**EXERCISE INSTRUCTIONS:**
Lines that include the string "Select" are the ones to copy from the entries below.

**EXTRACTED DATA:**
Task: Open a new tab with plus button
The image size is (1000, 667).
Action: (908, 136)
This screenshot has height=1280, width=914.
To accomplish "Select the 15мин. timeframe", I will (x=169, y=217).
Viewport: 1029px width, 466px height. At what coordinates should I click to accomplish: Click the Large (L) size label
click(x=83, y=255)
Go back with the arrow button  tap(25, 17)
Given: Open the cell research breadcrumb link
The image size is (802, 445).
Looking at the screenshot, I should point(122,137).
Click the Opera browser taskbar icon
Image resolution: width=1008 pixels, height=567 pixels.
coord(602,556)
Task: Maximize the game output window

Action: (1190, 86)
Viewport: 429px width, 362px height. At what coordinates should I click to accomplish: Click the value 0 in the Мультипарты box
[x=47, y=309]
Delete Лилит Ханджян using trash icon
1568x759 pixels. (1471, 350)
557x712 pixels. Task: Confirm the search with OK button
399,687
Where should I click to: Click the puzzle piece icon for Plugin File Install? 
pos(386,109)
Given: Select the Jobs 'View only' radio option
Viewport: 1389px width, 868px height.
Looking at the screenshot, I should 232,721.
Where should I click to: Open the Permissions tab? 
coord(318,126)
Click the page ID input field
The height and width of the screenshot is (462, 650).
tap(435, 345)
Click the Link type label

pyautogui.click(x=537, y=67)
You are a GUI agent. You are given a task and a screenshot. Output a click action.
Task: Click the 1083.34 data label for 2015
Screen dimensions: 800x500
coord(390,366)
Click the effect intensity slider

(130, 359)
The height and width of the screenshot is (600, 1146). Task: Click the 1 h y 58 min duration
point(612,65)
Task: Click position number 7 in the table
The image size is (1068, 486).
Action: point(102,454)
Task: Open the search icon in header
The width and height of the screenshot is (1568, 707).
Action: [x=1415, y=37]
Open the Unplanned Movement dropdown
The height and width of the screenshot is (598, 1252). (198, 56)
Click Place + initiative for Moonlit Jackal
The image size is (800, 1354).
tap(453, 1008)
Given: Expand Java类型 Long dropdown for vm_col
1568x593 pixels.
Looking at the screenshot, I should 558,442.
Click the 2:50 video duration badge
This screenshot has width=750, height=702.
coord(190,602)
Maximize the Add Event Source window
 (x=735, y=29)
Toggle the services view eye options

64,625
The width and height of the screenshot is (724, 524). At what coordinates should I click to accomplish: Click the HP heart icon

**RESULT:**
To accomplish "Select the 15мин. timeframe", I will (x=169, y=217).
Given: Select the Jobs 'View only' radio option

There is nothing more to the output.